Treating gemstones to make them more desirable and attractive is not very old, is it? I mean, only modern, high tech scientists can change the looks of a gemstone, right?
The act of taking rather grungy gem rough from the mines of the world and doing the old “magic dance” to make the stones more saleable is not quite a new process.
That is, unless you think of the Roman, Pliny the Elder (23-79 AD) as a modern, high tech lab guy.
Just in case you weren’t paying attention that day in 10th grade, Pliny is the man that wrote Naturalis Historia, an encyclopedia into which he gathered much of the knowledge of his world. In this ambitious project, our good friend Pliny documents several techniques used in the treating gemstones. I’m talking Roman Empire here, not exactly high tech, 21st century laboratories.
There is even an Egyptian papyrus believed to date from the third or fourth centuries AD that goes into nice detail about heat treating clear and smokey Quartz to give them the appearance of Ruby. I believe that was known as the Stockholm Papyrus, but don’t quote me on that.
Ok, so what’s my point? My point is that I find the vast majority of people out there have a strongly held belief that the treatment of gemstones is somehow a modern phenomenon that happens only in super secret, high tech labs hidden away from the prying eyes of jewelry lovers.
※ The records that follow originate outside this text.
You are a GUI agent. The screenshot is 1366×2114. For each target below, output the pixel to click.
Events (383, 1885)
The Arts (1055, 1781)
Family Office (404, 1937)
That is simply not the case.
Humans have been taking a “less than gorgeous gem”, doing various and sundry things to the poor little stone, and increasing its value for centuries. Why? Follow the money.
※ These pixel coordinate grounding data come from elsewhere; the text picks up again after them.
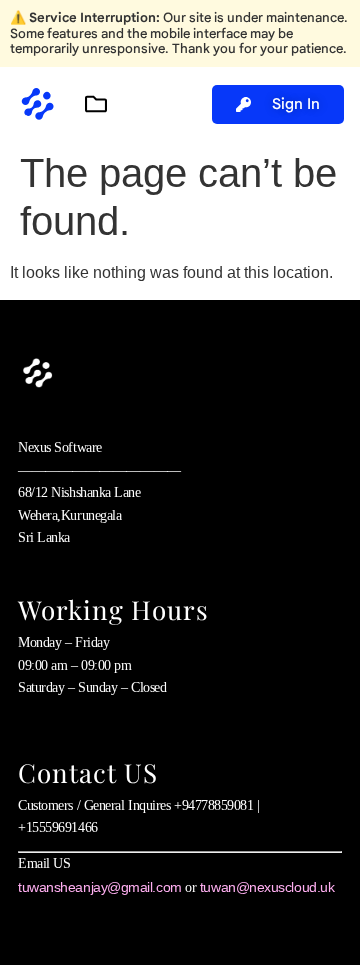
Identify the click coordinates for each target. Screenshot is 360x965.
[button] (95, 104)
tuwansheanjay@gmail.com (100, 887)
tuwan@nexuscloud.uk (267, 887)
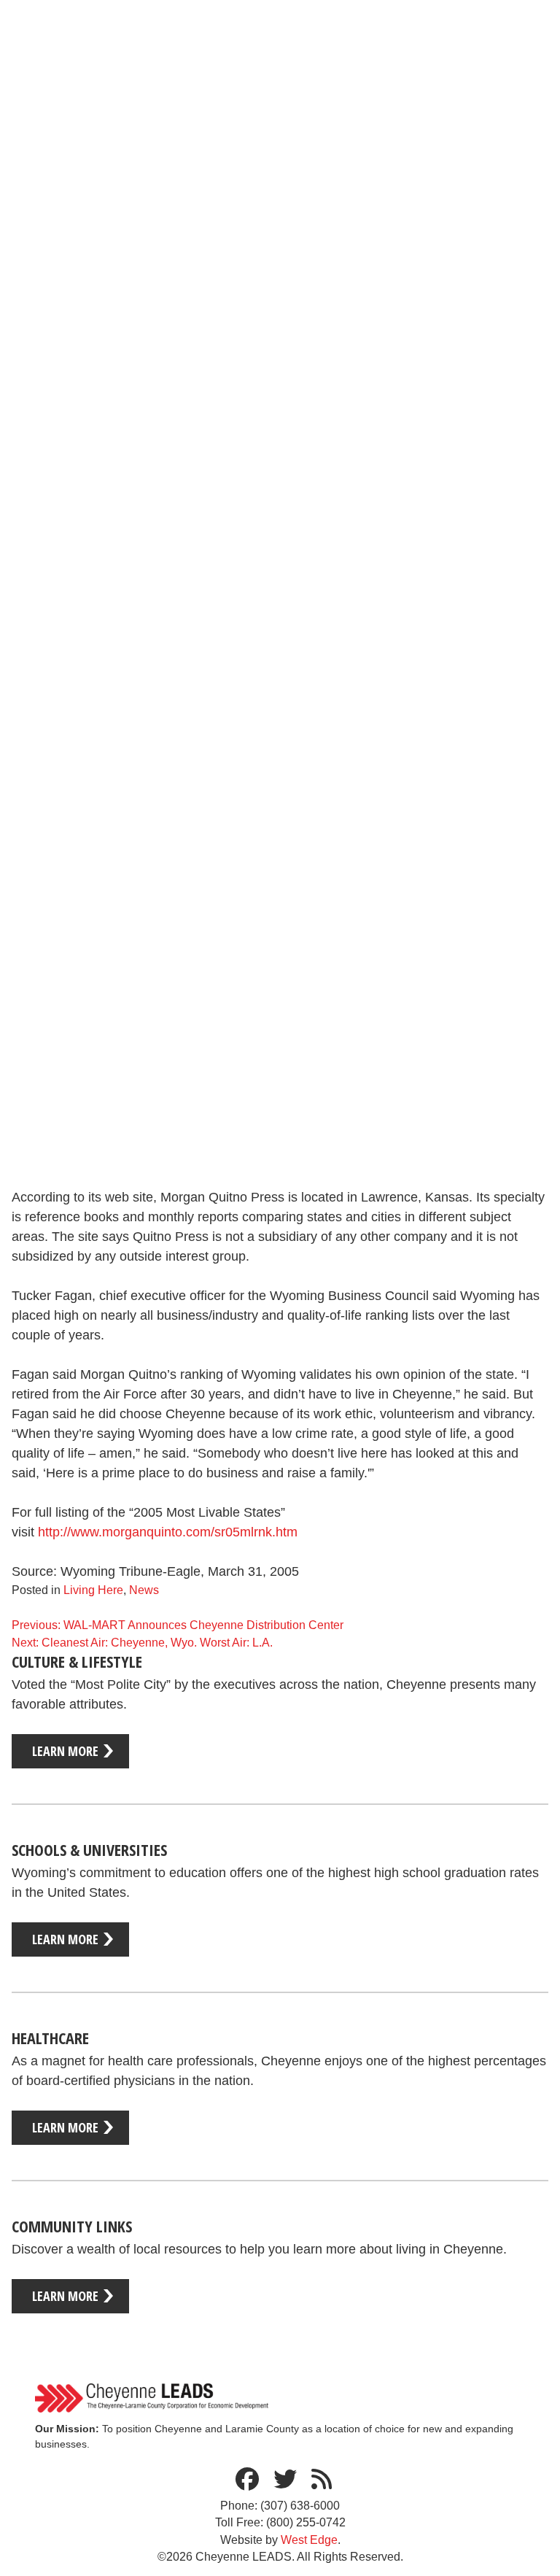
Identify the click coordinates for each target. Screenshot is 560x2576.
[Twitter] (285, 2480)
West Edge (309, 2540)
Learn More (65, 1751)
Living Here (93, 1590)
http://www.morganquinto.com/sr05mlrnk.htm (168, 1532)
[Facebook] (247, 2480)
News (144, 1590)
Better looking stones make better looking bank accounts.
Sure, with modern times come modern techniques. Today’s gemstones that are so lovingly placed in jewelry store displays around the world are commonly subjected to a barrage of treatments. Some of these treatments have been around for many generations while others are high tech, irradiation type, nuclear age stuff that makes you instinctively take a step back from the showcase.